By HAL BRANDS
September 2, 2007
Courant
In the early days of the "war on terror," the pieces all seemed to fit together. By focusing determinedly on the threats posed by terrorism and the spread of weapons of mass destruction, American foreign policy could regain the strategic coherence it had lost with the end of the Cold War.
The war on terror would give focus to American diplomacy, as anti-communism had in the decades after World War II. It would serve as the pivot for U.S. relations with the world, and unite American interests and ideals in a struggle for security and democracy.
This was the rationale behind the Bush Doctrine, laid out most lucidly in the administration's National Security Strategy of 2002. Far more than a response to 9/11, the Bush Doctrine was an attempt to craft the overarching grand strategy that had been lacking for more than a decade.

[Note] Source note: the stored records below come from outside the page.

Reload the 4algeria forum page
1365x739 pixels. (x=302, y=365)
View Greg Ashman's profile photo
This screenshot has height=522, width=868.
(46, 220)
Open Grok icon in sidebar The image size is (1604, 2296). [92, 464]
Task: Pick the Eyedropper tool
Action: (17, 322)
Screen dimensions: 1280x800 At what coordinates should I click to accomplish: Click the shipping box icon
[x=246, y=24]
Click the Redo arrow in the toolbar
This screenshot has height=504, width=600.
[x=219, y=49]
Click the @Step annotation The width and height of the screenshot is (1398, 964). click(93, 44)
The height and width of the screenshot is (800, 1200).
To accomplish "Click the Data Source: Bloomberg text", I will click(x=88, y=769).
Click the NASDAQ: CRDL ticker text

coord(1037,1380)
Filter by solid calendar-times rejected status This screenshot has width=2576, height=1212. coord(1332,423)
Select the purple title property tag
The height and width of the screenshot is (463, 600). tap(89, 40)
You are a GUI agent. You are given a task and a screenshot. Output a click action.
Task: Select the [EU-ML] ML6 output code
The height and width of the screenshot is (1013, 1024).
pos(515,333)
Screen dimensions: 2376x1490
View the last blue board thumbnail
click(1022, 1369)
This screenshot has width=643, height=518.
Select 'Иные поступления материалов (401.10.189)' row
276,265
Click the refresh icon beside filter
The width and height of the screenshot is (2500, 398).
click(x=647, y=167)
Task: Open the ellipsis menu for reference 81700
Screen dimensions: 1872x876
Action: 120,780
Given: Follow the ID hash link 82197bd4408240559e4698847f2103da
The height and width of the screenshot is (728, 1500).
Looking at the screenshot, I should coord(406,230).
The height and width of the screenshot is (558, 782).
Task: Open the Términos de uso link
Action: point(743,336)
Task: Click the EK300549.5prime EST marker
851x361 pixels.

It was premised on the notion that the war on terror would provide the glue holding together the diverse components of American foreign policy.
By concentrating the bulk of U.S resources on fighting terrorism and WMD proliferation, it would counter the most immediate threats to American security.This is not, of course, how it has worked out.
By focusing on terrorism, a danger to nation-states everywhere, it would unite the world community and other major powers behind U.S. leadership.
By bringing democracy to the Middle East, it would spread American ideals and provide the United States with greater ideological influence.
In short, the war on terror would ensure the continuation of American hegemony.
Though the president still clings to the war on terror as the central thread of U.S. foreign policy, it is clear that, on a geopolitical scale, his strategy has failed.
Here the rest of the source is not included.